Mitochondrien, die „Kraftwerke“ der Zellen, sind in ihrer Form oval bis rund, werden aber stets von zwei Zellmembranen umhüllt. Deshalb gehören sie zu den sogenannten Organellen („Orgänchen“), die strukturell abgegrenzt sind. In ihrem Inneren befindet sich ein variabler Matrixraum, der die Erbinformation speichert.

Zellorganellen

Bei eukaryotischen Zellen handelt es sich um tierische, pflanzliche oder Pilzzellen, die über einen komplexen Aufbau verfügen. Eine Vielfalt an sogenannten Zellorganellen dient ihnen dazu, unterschiedliche Aufgaben zu erfüllen. Diese Aufteilung spart Zeit und sorgt für die Multifunktionalität der Zelle. Als Zellorganellen im engeren Sinne werden nur solche Strukturen bezeichnet, die von einer Membran umgeben sind, gegebenenfalls aber auch solche ohne Membran.

DNA

Die Erbinformationen des Menschen, aber auch aller Tiere und Pflanzen sind in Form von Biomolekülen gespeichert.

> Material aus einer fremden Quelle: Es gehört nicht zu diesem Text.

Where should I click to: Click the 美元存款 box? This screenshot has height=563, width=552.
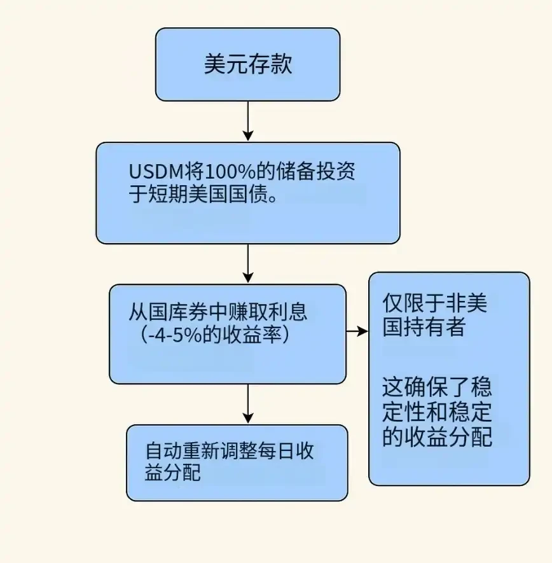coord(247,64)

Bei diesen Molekülen handelt es sich um die Desoxyribonukleinsäure (DNS), die im Englischen auch als DNA bekannt ist – der letzte Buchstabe steht dabei für „acid“, das englische Wort für „Säure“. James Watson und Francis Crick entdeckten als erste Forscher die Bedeutung der DNS und erhielten dafür 1962 den Nobelpreis für Medizin.